Retype the rows word for word, starting with the line that contains "Click the enginuityai.io address bar" and going on through the line that contains "will tap(270, 57).", with both of those lines included.

**********

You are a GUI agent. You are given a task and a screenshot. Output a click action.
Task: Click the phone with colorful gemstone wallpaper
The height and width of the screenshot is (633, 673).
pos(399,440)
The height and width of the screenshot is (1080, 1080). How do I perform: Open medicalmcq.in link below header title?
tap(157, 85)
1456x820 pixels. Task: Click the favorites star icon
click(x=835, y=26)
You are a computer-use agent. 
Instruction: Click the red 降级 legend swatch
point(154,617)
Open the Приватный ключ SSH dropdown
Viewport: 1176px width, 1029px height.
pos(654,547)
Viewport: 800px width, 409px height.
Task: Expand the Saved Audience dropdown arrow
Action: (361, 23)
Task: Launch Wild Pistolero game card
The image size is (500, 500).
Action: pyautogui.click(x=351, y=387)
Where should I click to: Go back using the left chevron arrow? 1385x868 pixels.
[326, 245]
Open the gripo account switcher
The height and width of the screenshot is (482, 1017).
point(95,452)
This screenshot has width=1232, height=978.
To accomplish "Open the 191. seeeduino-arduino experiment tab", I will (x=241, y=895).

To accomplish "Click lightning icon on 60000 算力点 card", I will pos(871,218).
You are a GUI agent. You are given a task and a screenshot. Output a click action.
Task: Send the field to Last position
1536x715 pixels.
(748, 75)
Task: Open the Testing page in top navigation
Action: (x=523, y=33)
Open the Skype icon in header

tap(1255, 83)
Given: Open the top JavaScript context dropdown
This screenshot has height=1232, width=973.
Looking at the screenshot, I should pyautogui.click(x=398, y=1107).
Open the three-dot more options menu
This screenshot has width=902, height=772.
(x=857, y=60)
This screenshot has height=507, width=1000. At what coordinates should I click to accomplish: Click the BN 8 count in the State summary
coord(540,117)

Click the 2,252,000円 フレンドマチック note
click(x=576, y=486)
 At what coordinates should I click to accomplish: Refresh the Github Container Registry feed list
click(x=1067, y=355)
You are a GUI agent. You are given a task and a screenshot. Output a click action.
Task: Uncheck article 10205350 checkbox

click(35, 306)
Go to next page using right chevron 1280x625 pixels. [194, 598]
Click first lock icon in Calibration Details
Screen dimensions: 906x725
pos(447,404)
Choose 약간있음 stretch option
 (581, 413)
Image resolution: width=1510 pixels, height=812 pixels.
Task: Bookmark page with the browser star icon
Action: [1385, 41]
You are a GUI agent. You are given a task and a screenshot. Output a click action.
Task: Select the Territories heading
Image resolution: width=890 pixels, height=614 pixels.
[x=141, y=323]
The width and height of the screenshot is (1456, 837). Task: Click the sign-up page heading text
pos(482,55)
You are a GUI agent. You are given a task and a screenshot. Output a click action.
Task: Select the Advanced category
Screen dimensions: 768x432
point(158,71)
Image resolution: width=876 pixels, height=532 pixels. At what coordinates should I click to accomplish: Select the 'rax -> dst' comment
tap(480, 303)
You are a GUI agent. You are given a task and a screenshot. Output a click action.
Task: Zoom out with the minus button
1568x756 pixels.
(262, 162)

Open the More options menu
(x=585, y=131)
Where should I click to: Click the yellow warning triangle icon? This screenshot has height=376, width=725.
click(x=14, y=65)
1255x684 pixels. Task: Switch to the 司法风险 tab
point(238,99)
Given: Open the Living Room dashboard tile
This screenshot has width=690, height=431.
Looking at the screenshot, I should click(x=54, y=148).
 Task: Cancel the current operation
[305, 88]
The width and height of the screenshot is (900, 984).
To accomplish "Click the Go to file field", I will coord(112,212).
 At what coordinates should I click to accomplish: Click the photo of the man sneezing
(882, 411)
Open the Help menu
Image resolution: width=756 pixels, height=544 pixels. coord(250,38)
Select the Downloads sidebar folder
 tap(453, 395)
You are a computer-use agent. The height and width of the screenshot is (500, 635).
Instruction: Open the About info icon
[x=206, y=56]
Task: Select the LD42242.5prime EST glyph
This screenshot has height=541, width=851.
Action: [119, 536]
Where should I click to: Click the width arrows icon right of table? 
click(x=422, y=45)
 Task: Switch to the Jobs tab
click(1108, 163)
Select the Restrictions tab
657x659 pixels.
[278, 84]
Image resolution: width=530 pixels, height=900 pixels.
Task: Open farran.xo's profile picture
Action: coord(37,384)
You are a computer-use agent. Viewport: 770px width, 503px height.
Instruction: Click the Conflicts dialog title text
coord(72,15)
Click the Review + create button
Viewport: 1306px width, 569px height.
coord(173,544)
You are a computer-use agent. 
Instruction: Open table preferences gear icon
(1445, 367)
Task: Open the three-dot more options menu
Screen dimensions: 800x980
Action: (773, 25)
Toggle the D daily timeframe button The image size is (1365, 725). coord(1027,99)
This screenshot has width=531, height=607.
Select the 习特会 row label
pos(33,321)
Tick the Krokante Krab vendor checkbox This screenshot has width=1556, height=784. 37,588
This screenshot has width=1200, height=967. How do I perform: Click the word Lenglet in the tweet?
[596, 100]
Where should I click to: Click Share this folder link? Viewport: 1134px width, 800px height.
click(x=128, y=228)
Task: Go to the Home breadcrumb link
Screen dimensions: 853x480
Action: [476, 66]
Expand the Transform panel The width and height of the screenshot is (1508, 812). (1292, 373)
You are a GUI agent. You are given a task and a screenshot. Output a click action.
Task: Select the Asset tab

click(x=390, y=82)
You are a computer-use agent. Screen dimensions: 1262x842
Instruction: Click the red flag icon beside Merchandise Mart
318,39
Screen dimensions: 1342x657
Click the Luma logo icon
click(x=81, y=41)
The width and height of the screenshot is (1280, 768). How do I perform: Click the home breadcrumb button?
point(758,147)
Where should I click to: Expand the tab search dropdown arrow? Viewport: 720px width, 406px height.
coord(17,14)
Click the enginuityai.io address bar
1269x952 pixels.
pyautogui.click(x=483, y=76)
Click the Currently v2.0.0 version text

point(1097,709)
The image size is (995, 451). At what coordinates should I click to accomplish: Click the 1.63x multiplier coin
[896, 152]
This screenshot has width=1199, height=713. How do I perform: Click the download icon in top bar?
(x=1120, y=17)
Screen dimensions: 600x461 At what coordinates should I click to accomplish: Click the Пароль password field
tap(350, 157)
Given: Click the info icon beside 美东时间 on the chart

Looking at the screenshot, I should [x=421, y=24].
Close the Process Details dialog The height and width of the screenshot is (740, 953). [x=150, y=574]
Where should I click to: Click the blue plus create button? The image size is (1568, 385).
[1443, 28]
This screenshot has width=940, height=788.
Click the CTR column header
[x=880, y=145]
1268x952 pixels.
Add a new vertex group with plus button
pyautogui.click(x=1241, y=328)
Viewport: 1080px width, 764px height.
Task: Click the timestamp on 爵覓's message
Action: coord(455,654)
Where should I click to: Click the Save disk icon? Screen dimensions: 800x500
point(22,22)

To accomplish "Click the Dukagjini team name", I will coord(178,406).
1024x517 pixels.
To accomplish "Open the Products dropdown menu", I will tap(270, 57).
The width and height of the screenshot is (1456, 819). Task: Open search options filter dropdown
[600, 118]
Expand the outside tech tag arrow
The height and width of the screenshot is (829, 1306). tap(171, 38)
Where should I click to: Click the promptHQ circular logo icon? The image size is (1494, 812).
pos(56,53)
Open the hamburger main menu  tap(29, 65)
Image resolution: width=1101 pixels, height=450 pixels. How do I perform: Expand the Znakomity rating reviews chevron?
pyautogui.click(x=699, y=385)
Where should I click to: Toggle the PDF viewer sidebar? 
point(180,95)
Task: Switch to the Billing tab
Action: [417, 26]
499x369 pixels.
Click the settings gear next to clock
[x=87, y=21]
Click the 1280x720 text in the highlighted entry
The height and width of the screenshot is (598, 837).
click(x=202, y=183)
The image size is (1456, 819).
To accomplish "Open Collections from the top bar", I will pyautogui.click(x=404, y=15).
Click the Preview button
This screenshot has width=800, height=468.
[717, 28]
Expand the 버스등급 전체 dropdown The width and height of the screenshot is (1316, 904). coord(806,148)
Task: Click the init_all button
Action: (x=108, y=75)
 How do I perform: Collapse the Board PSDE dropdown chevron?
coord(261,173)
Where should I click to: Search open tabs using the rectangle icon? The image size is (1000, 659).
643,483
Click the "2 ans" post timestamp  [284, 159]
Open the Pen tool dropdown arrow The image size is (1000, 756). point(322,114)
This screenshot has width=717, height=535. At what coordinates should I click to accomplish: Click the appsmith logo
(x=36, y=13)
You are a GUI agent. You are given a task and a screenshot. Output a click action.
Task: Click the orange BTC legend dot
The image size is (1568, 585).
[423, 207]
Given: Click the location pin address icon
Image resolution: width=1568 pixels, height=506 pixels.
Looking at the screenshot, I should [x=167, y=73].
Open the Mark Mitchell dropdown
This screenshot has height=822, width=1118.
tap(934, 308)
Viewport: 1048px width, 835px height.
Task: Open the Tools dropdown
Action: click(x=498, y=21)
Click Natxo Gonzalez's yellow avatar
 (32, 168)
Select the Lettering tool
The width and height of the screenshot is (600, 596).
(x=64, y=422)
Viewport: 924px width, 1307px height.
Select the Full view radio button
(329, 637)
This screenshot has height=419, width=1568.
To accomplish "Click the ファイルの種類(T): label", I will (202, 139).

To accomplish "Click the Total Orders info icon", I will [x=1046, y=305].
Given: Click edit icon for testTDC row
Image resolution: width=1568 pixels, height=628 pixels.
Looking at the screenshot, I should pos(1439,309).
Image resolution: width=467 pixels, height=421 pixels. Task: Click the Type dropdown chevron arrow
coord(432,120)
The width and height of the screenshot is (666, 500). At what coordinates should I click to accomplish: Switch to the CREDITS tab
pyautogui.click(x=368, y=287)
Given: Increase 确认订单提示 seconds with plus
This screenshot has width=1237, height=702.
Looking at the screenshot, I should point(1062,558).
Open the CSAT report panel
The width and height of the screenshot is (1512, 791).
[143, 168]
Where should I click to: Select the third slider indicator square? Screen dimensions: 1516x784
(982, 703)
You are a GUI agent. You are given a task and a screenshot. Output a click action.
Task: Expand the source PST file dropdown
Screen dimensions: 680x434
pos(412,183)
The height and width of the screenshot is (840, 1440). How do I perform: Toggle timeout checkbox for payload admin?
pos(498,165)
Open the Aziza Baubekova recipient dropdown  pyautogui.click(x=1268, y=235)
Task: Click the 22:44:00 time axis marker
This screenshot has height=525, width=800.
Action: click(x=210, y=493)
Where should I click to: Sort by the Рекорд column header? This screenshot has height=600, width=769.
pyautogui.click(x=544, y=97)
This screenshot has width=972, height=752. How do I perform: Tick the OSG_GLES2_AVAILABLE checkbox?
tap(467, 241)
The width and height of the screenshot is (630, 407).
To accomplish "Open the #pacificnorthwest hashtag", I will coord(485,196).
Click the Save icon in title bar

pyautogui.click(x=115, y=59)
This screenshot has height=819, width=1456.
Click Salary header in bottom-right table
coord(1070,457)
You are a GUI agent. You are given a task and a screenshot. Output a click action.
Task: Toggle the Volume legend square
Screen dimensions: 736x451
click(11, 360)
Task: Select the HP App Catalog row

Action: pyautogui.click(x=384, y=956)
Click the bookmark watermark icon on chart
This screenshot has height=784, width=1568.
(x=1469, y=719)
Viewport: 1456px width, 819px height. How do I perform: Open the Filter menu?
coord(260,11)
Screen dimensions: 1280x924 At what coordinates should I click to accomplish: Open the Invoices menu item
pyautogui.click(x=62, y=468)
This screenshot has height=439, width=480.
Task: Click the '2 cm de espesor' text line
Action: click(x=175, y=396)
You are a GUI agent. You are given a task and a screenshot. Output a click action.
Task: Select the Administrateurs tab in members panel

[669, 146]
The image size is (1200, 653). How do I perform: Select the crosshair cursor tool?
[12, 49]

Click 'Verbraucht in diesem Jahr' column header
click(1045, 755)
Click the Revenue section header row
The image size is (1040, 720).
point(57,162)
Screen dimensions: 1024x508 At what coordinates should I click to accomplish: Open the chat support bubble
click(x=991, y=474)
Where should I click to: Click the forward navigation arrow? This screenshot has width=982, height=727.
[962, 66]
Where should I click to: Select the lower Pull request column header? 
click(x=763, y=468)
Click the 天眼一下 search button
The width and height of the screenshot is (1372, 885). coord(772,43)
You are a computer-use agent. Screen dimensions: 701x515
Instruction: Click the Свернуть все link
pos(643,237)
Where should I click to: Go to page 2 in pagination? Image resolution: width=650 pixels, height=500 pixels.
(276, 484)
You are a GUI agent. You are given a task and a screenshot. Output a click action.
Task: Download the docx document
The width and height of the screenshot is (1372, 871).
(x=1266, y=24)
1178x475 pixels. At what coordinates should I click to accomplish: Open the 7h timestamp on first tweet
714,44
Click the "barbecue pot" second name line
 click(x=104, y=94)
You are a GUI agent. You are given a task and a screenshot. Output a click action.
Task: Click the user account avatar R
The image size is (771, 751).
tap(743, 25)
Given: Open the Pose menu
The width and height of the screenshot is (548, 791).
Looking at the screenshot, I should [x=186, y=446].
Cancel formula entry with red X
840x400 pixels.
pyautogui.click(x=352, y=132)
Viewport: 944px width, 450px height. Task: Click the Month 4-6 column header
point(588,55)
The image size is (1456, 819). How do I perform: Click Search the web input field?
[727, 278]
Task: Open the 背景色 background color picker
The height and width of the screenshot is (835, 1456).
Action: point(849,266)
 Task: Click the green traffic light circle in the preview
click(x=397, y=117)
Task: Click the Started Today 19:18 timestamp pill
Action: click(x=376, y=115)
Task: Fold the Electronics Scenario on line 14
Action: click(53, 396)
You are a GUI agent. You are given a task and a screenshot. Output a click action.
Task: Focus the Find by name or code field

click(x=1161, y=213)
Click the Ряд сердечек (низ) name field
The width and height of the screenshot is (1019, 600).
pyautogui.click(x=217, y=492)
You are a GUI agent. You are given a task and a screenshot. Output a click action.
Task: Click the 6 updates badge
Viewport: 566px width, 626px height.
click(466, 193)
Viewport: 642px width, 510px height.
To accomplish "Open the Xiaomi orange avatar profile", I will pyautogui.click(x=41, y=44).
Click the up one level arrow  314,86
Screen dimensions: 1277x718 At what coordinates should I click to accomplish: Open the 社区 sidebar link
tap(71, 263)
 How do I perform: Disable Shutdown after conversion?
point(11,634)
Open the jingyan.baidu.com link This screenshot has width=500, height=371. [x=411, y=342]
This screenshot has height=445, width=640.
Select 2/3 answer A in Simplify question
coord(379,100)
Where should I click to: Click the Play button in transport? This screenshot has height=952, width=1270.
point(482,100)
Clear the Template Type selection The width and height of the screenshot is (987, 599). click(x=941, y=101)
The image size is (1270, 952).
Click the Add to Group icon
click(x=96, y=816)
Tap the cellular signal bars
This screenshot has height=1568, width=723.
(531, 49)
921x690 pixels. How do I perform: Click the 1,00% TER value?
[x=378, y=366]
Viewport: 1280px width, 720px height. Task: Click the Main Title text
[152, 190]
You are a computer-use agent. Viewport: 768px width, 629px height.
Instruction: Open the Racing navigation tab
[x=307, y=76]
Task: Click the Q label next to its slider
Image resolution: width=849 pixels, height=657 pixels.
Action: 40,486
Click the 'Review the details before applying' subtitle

**********

**EXPECTED ANSWER**
Click the enginuityai.io address bar
1269x952 pixels.
pyautogui.click(x=483, y=76)
Click the Currently v2.0.0 version text

point(1097,709)
The image size is (995, 451). At what coordinates should I click to accomplish: Click the 1.63x multiplier coin
[896, 152]
This screenshot has width=1199, height=713. How do I perform: Click the download icon in top bar?
(x=1120, y=17)
Screen dimensions: 600x461 At what coordinates should I click to accomplish: Click the Пароль password field
tap(350, 157)
Given: Click the info icon beside 美东时间 on the chart

Looking at the screenshot, I should [x=421, y=24].
Close the Process Details dialog The height and width of the screenshot is (740, 953). [x=150, y=574]
Where should I click to: Click the blue plus create button? The image size is (1568, 385).
[1443, 28]
This screenshot has width=940, height=788.
Click the CTR column header
[x=880, y=145]
1268x952 pixels.
Add a new vertex group with plus button
pyautogui.click(x=1241, y=328)
Viewport: 1080px width, 764px height.
Task: Click the timestamp on 爵覓's message
Action: coord(455,654)
Where should I click to: Click the Save disk icon? Screen dimensions: 800x500
point(22,22)

To accomplish "Click the Dukagjini team name", I will coord(178,406).
1024x517 pixels.
To accomplish "Open the Products dropdown menu", I will tap(270, 57).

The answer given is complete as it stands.